In fact, scientific research shows how screen time negatively affects the body’s natural sleep cycle. Screen time during study sessions impairs both attention and short-term memory.

6. Practice Mindfulness

Mindfulness gives students the edge to perform at their best because it helps them control how they react to stress. There are proven techniques, such as outbreaths and posture awareness.

7/11 breathing, for example, requires students to breathe in to a count of seven and out to a count of eleven – this calms the nervous system. Many mindfulness techniques are taught in yoga classes but are entirely transferable to the classroom.

7. Take Brain Breaks

Along with mindfulness, students should be given the chance to take a break if the exam is of considerable length.

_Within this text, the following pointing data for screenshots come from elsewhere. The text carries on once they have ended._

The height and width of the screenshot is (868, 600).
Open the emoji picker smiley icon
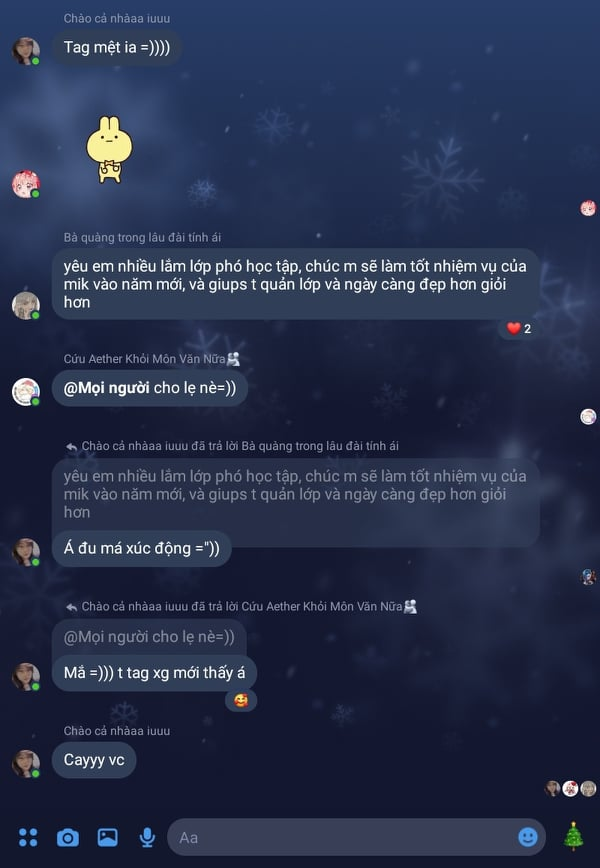527,837
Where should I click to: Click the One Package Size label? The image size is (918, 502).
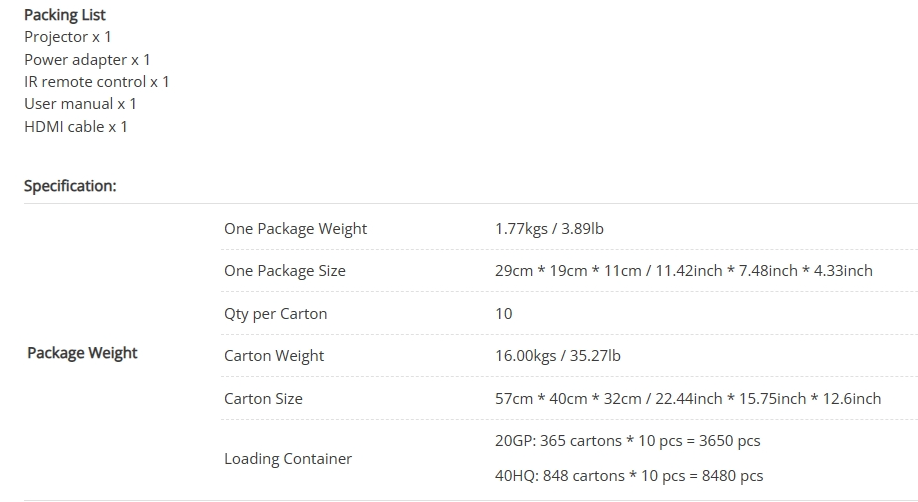coord(285,271)
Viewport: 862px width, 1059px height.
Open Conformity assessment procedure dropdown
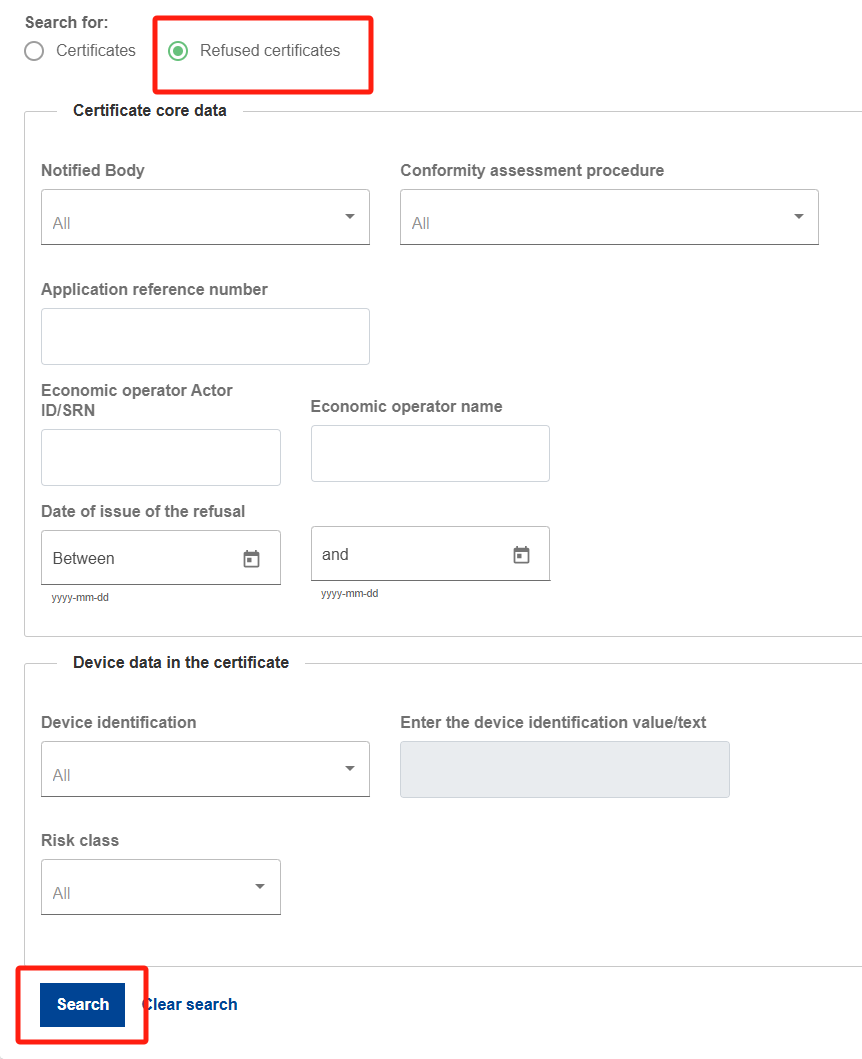pyautogui.click(x=609, y=217)
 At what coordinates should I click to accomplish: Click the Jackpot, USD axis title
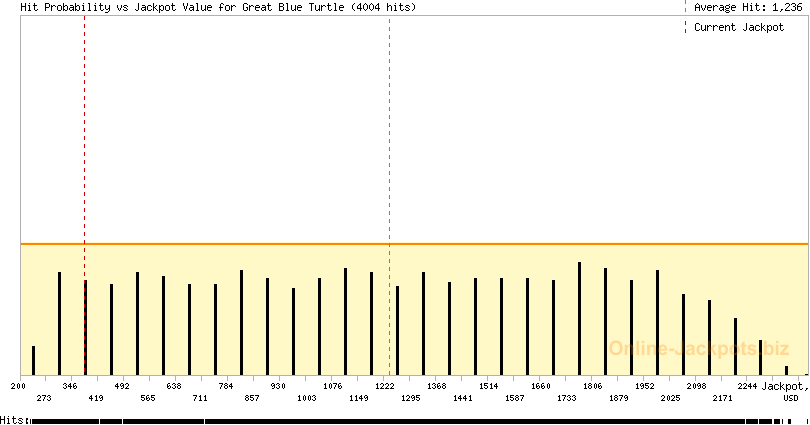point(782,391)
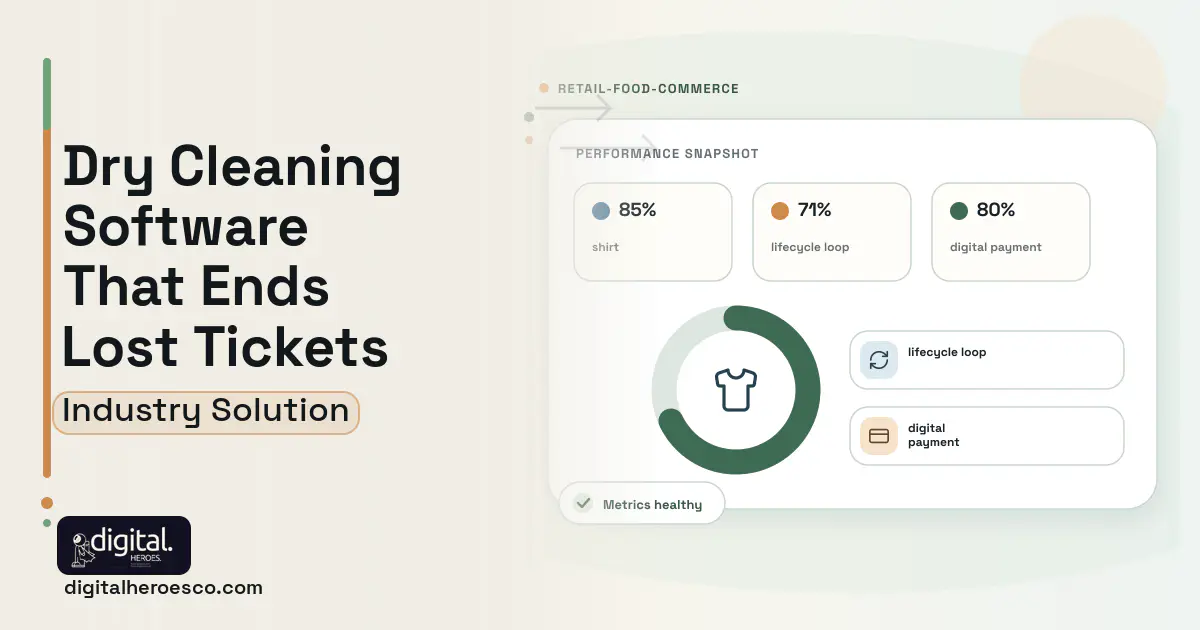The width and height of the screenshot is (1200, 630).
Task: Click the blue-gray dot beside 85%
Action: click(601, 211)
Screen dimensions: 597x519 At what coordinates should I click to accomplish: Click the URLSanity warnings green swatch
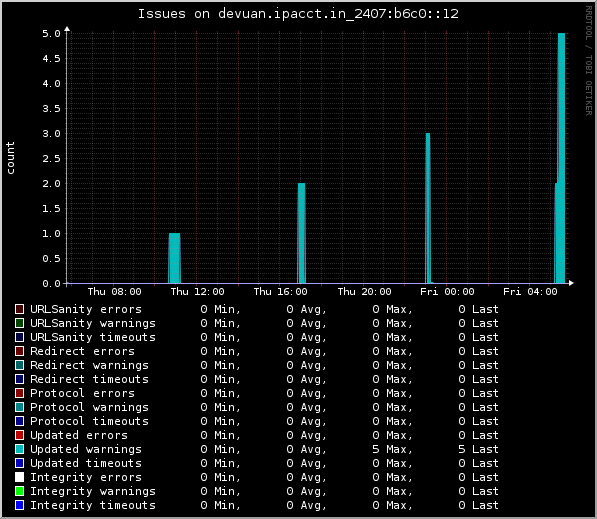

Since leaving the exam environment isn’t always possible, students should learn quiet exercise techniques they can perform at their seats, without disrupting others. The neck stretch, wrist stretch, hand stretch, tricep and side stretch, and side twists all help release tension and stiffness.

8. Crossing the Finish Line

Finally, one of the most popular questions asked during a classroom test is, “What do I do when I’m done?”

The obvious answer is to relax. Some students might want to go back into their study guide or ask you to grade the test immediately, but this might cause unnecessary stress.

Students should be advised to do something enjoyable and relaxing, but also productive. For younger kids, word searches and drawing pictures seem to bring down anxiety, and for older kids, reading a book or resting your eyes tend to alleviate exam stress.